## WORK ORDER
Using the records below, find every line that includes "accomplish" and copy it.

[Start of section]

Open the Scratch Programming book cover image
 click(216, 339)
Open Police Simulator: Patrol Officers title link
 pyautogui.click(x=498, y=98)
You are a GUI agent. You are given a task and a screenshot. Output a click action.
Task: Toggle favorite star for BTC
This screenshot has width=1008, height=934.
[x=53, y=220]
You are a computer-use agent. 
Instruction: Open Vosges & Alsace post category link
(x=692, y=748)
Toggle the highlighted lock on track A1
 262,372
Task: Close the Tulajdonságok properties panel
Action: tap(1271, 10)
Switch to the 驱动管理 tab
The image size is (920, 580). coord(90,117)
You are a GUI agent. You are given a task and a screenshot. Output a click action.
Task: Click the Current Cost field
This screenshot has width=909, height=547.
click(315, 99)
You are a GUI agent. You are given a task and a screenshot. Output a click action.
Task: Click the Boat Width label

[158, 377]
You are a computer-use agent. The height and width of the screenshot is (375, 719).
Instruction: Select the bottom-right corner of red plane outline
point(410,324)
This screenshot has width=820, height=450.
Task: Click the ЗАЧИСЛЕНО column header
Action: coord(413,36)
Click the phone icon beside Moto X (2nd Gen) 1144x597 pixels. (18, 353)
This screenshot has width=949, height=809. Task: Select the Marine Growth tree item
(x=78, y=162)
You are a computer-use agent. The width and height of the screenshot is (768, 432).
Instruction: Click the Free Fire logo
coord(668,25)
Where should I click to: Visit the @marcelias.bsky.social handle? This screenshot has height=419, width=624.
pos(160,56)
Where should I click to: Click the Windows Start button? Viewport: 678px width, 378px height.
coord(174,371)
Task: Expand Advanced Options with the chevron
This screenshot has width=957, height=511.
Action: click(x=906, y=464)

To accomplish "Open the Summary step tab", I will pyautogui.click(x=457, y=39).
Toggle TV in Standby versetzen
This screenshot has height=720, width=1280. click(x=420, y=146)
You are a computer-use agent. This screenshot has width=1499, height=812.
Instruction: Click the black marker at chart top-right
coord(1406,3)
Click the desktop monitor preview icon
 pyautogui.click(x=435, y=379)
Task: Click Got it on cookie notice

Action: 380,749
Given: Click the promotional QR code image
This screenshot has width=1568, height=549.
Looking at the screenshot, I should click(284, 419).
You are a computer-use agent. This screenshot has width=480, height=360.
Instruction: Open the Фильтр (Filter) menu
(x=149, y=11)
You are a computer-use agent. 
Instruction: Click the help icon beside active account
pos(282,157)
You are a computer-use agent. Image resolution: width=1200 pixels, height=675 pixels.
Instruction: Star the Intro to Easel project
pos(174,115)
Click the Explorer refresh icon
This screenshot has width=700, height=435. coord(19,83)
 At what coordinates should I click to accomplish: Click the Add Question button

[End of section]

## OUTPUT BELOW
To accomplish "Open the Summary step tab", I will pyautogui.click(x=457, y=39).
 At what coordinates should I click to accomplish: Click the Add Question button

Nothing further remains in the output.